Sam Amidon: « Bright Sunny South »

Au fil des années Sam Amidon s’est discrètement fait connaître dans l’univers de la musique folk. Sa particularité ? Être l’héritier de cette tradition au sens le plus strict du terme mais y infuser quelque chose de frais en ne sortant pratiquement que des albums de reprises, bref assumer ses références sans être ouvertement dans la révérence.

Ce qui le distingue des autres folksingers est fait d’arrangements qui montrent une volonté de dévier de la norme, une voix richement expressive et la qualité desdits morceaux. Ces qualités ont été mises en avant par des producteurs issus d’autres univers (le musicien électronique islandais Valgeir Sigurðsso et le prodige néo-classique Nico Muhly pour les cordes de son précédent opus).

Sur Bright Sunny South, il récidive en utilisant les talents de Thomas Bartlett, Shahzad Ismaily, Chris Vatalaro et Kenny Wheeler, montant ainsi son intérêt pour le jazz et aborde ses « covers » de manière plus souple et improvisée, en traficotant accords et textes tout en n’en dénaturant rien.

Il y a un côté mélancolique dans ses chansons, exemplifié par des titres comme « Short Life » et « Pharaoh » inondés d’orchestrations de musique de chambre. Sur «  He’s Taken My Feet », une trompette va accompagner un éloge funèbre accentué par le bruit sec d’un tambour tout comme dans « I Wish I Wish » où la trompette jazzy semble disparaître du décorum. 

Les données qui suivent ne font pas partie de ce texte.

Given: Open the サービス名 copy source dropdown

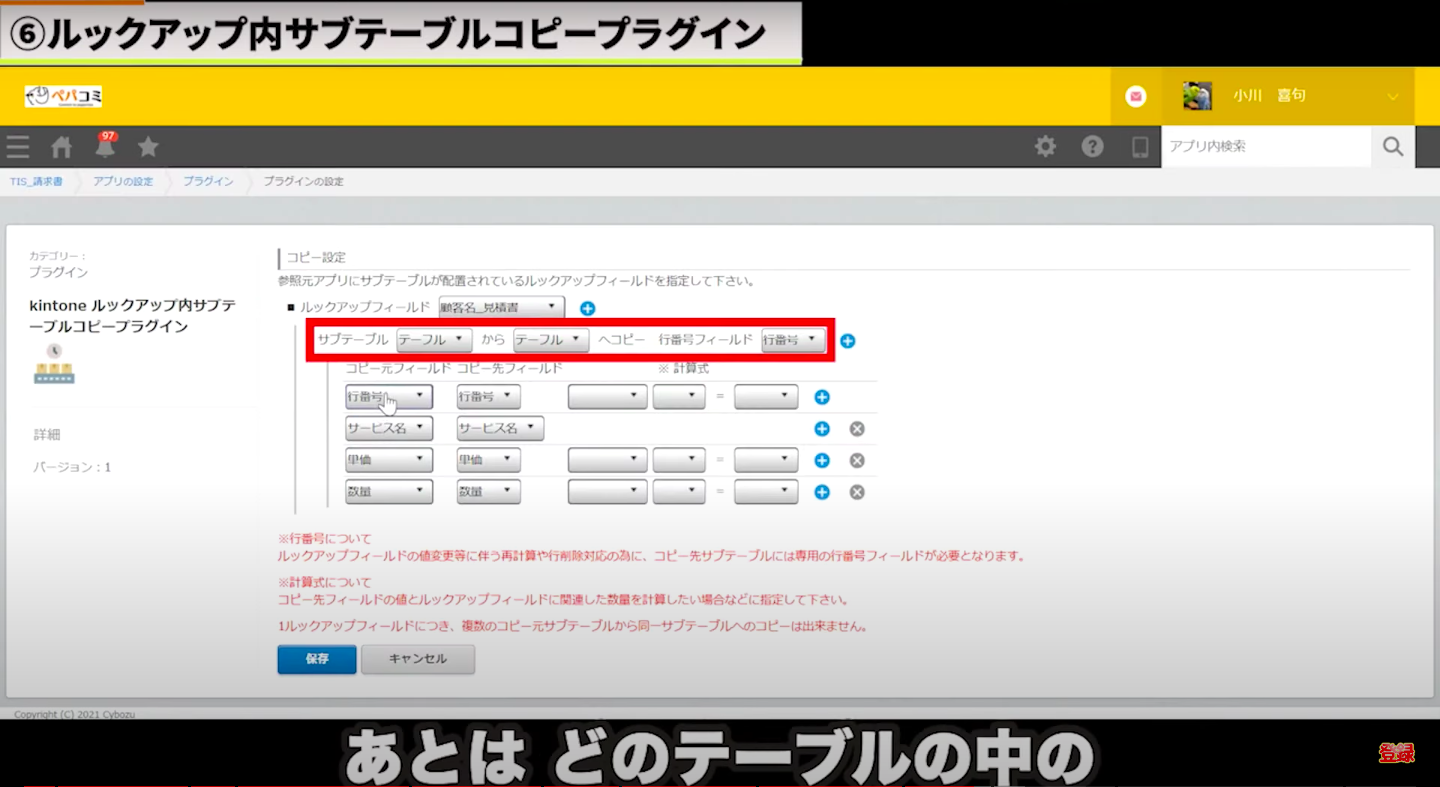Looking at the screenshot, I should (389, 429).
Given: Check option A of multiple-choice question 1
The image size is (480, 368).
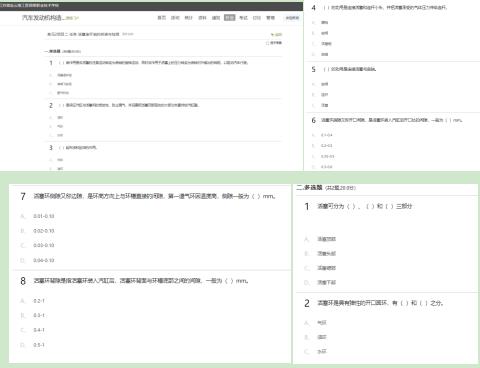Looking at the screenshot, I should pos(320,239).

Sa version du « My Good Friend » de Tim McGraw va néanmoins nous alléger ce cette atmosphère tamisée par son côté enlevé et optimiste donnant une nouvelle direction à l’album. Il s’agira alors de déstructurer certaines compositions. Le «  Shake It Off » de Mariah Carey (rebaptisé «  Shake U Off ») va être méconnaissable, aplati et doté d’un caractère poignant et intense qui recrée l’original et « As I Roved Out » va être proprement libératoire de par son dépouillement et la ferveur mise dans un banjo rustique et une voix qui dialogue avec lui.

Amidon a décrit Bright Sunny South comme étant un album solitaire. Il a néanmoins une versatilité excentrique mais celle-ci ne sera jamais gratuite, son éclectisme est mis au service des compositions ; en cela il demeure toujours et encore dans la tradition folk , celle dans laquelle le phrasé épouse la mélodie et les textes font le reste.